In order to implement the requirements of “carrying out skills training around professional inspector team construction”, to promote the capacity of inspectorate, and improve the professional skills and comprehensive quality of the inspectors, CFDI held the third experts’ forum on April 26, 2018. At this forum, Doctor Sun Zhigang was invited to give a lecture on “New measures of drugs review and approval of FDA: Integrated evaluation of drugs quality review and inspection of production facilities”.

Doctor Sun has rich experiences in theory and practice in the aspect of drugs review and approval and production inspection, he had ever worked in FDA for 12 years in USA, being the Senior Drugs Reviewer and Group Review Leader of OGD, Acting Director of Processing Review II of OPQ, and Acting Drugs Assistant Director of FDA Beijing Office. At present, Doctor Sun is the Vice President of Regulatory Affairs of Sun Pharmaceutical Industries Ltd., mainly in charge of the registration application of generic drugs and new drugs in American market, and the change and maintenance of approved drugs.

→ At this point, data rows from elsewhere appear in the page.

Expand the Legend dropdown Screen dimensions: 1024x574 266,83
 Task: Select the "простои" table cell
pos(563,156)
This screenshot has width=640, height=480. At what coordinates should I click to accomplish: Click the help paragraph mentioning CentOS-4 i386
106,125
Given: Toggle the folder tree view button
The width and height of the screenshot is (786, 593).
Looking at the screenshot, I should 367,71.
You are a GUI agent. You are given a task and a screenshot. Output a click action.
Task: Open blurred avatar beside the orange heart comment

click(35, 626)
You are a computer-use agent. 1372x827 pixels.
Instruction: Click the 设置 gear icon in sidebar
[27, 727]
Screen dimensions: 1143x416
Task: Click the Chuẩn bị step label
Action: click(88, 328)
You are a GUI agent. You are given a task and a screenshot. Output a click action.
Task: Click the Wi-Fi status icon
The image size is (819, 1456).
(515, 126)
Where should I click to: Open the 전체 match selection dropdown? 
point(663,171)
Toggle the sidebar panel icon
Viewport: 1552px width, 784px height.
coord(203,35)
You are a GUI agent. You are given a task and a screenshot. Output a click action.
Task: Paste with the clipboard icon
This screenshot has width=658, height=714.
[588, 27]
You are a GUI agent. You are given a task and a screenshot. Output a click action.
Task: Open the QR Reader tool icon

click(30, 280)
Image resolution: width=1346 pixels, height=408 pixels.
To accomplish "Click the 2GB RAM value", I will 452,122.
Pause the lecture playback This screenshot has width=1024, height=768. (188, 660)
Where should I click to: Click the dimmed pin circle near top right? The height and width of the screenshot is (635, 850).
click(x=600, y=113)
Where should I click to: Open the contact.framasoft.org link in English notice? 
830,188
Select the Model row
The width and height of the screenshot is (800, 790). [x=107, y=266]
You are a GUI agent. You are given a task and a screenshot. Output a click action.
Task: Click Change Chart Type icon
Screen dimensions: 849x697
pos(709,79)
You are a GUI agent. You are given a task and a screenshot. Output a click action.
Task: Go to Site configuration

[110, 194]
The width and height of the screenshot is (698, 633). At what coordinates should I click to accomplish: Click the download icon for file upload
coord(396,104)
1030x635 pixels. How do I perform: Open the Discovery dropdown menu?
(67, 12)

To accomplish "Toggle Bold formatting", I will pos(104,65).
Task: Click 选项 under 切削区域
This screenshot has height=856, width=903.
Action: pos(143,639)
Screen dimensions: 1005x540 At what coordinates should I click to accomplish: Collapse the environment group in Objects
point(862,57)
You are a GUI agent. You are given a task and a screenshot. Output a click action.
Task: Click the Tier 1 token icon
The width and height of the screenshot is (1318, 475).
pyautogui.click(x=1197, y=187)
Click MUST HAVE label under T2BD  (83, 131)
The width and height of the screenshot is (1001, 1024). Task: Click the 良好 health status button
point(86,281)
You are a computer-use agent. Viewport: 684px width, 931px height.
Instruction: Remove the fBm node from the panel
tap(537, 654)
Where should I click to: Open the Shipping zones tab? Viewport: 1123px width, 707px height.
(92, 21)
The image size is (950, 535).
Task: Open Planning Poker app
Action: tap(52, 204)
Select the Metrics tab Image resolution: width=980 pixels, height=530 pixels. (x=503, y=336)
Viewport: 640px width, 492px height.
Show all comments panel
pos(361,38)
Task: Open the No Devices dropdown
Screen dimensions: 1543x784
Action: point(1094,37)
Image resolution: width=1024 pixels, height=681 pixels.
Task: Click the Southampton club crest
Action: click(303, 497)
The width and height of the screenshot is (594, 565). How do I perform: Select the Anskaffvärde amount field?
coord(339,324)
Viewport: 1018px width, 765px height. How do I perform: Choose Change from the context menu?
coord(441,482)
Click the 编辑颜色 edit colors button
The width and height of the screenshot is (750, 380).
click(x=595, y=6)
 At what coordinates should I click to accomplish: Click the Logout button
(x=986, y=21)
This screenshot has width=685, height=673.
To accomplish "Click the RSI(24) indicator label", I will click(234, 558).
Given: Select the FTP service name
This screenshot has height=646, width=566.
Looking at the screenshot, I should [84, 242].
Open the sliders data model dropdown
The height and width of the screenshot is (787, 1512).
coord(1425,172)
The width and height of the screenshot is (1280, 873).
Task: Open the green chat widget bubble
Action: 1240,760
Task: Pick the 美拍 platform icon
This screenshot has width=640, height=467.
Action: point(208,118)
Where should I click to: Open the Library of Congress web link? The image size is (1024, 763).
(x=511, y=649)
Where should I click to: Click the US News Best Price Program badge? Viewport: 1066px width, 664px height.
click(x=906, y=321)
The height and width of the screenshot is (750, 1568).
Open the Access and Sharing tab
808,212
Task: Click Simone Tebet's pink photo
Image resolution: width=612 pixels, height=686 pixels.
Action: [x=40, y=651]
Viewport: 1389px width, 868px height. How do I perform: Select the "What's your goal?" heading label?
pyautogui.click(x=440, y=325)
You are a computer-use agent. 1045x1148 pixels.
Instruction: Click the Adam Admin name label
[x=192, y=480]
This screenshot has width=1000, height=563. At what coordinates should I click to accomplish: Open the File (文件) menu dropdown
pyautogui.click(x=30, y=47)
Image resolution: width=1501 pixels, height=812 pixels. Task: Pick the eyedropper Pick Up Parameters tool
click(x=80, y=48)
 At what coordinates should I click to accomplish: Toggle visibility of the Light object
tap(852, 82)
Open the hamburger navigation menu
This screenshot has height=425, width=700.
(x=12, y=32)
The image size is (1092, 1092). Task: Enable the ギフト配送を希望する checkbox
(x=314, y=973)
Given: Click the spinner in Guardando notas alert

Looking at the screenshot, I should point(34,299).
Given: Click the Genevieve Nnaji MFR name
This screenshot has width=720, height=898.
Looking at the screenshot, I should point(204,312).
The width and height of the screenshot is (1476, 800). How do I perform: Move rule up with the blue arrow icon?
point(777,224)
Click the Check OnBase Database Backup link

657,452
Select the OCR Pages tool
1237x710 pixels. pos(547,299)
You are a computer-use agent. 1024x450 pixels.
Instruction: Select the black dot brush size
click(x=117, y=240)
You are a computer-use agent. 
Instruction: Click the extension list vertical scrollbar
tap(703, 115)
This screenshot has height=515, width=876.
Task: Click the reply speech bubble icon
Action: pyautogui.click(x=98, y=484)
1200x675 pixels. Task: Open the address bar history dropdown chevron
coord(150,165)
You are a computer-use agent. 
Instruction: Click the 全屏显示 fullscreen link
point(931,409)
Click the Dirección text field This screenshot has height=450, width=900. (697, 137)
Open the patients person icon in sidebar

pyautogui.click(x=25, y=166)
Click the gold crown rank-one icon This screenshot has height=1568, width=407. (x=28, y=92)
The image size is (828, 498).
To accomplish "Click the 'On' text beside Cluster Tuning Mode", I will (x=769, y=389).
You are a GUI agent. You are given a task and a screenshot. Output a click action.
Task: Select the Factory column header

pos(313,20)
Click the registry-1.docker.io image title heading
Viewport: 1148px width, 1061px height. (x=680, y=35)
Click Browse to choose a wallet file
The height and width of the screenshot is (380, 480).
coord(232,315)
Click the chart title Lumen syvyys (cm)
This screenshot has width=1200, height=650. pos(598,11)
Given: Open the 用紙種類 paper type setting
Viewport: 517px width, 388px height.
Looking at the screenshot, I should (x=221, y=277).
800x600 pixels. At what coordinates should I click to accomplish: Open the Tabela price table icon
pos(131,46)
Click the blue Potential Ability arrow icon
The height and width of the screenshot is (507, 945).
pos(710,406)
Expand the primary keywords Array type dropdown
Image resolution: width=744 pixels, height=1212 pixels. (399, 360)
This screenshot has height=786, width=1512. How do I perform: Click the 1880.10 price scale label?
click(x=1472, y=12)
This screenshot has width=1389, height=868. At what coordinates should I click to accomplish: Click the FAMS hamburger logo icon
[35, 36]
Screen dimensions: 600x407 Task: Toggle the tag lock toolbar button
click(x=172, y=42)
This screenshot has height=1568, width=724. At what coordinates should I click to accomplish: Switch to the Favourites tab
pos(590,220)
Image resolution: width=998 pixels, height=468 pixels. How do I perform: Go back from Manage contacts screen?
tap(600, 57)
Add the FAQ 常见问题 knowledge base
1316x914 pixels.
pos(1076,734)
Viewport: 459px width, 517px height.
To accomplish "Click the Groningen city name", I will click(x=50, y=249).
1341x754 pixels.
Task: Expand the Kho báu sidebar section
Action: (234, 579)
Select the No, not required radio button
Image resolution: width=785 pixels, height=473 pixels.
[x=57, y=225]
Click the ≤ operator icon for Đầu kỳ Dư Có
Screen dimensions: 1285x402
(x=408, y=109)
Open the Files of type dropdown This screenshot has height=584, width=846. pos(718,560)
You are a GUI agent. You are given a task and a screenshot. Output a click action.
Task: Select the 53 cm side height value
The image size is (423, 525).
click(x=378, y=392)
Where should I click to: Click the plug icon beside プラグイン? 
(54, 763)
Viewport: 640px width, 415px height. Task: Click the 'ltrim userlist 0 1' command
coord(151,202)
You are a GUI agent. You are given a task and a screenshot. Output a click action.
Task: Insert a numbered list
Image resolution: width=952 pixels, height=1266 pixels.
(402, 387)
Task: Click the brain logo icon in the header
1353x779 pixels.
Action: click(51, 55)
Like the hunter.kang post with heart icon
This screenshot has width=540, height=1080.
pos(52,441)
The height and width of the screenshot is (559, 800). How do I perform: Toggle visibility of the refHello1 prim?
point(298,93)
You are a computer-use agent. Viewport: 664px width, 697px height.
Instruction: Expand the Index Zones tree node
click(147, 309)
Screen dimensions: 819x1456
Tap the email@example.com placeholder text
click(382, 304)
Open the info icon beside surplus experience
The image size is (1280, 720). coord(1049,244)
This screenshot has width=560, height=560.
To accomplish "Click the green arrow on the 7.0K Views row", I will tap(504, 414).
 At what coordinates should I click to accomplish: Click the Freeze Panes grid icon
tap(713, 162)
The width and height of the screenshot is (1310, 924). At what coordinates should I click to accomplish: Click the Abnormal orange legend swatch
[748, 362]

Based upon the current situation and challenge of drugs quality supervision in USA, and reform of drugs supervision system of FDA, Doctor Sun illustrated the background of drugs quality review and integrated evaluation of inspection of production facilities, after clearly explaining the operating mode of integrated evaluation of drugs quality according to the expert team and risk assessment, he analyzed the risks and common defects in the processing and integrated review of facilities. With his own works in FDA, Doctor Sun comprehensively introduced the practice and experience in quality review and integrated evaluation of facilities inspection of FDA, and shared his own individual experience in integrated review and inspection. Because of his rich working experience and detailed explanation, the attendees and inspectors understood the rationality of effective integration of review and inspection, and sufficiently realized the necessity of drugs review and approval based upon the risk assessment, which was of significant reference and meaning for inspectors’ work in the future.

Center for Drug Evaluation, the Chinese Pharmacopoeia Commission, CFDI, the Center for Drug Certification of Beijing, the Center for Drug Review of Beijing and over 80 drugs inspectors of GMP and 25 provincial drug inspectorates from the whole country synchronously watching through video system participated in the training, totally 450 person participated in the training.